Never pay only the minimum amount of your credit card balance each month. If you do that, you’ll end up paying much more in interest charges than the original balance.

In this case, credit cards are not a long-term solution, even if they aren’t as bad as payday loans or payday loan apps. But there are steps you can take to minimize the cost of using a credit card to get by.

You should do everything possible to at least meet the minimum payment requirement each month. If you’re just one day late on a payment, you’ll usually get hit with late fees and may trigger a penalty APR. A penalty APR is a much higher APR that typically applies for at least six months.

Most credit cards have a cash advance feature which allows you to use your credit card to get cash, but it’s an expensive option. Cash advance fees are typically $10 or 5% of what you withdraw, whichever is higher. A credit card cash advance typically comes with a higher APR than a standard purchase.

If you’ve missed a payment or are carrying a balance, it’s worth calling the bank and explaining your situation. Better yet, if you think you might miss a payment, call your credit card issuer to discuss the situation in advance. Many credit card issuers are offering coronavirus relief by waiving or reducing fees and interest rates.

What to Watch Out For With Credit Cards

Credit cards come with an assortment of fees you should be aware of, because most of them are completely avoidable if you understand when they’ll apply.

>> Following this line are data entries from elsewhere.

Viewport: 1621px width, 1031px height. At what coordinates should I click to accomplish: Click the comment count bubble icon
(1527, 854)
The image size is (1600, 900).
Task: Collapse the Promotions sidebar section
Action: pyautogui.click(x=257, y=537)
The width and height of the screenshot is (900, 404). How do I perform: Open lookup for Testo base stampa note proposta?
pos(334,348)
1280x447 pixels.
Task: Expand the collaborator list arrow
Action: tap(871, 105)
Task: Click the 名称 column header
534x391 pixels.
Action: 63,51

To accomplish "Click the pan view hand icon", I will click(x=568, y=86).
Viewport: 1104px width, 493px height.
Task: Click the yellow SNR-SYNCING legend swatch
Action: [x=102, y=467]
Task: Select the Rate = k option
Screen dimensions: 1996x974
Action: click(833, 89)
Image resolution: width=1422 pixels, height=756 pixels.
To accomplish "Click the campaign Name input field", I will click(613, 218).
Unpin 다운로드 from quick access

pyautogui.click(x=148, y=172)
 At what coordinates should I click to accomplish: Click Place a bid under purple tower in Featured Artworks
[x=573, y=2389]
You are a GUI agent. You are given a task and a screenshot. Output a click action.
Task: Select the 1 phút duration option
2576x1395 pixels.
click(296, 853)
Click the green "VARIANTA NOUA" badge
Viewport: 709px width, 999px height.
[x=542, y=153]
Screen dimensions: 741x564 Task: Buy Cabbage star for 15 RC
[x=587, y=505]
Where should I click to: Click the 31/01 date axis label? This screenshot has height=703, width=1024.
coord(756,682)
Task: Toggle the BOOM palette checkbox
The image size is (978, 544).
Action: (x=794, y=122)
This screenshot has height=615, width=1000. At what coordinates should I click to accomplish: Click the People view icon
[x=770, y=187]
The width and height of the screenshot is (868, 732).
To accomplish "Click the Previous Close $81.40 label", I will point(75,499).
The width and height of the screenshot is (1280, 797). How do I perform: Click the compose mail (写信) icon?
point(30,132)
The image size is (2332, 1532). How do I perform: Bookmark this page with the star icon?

The first thing to look at is a credit card’s annual fee. This is a flat fee you pay each year just to have the card. In some cases, the value of rewards and other perks can make the annual fee worth paying. 

Let’s say your annual fee is $129. If your spending yields more than $129 in rewards, then the annual fee is worth it, Ulzheimer says. However, if you’re at all unsure about whether or not it’s worth it to pay an annual fee, then just keep it simple with a no-annual-fee card. This is especially true if it’s your first credit card.

Once you have a card, the cost that can end up being the most expensive is interest. You’ll typically only be charged interest if you don’t pay off your balance in full each month. Credit cards usually only require small minimum payments to avoid late fees, but paying only the minimum payment means carrying over a balance that will incur interest charges. The minimum payment is often a small amount, like $25 or 1%-2% of your total balance, so if you only pay the minimum amount due each month, you could end up paying much more in interest than the amount of your original balance.

A basic credit card calculator illustrates just how much you can end up paying in interest by only making minimum payments:

BalanceInterest RateMinimum Monthly PaymentInterest PaidTotal PaymentsTime to Pay Off
Credit Card$2,000.0015%$30.00$5,900.76$7,900.7630+ years

There are other fees that may apply in specific situations. Some cards charge foreign transaction fees when you’re making purchases in a foreign currency. Credit cards also charge cash advance fees, and unlike with a regular purchase, interest is charged on a cash advance from the day the transaction was made.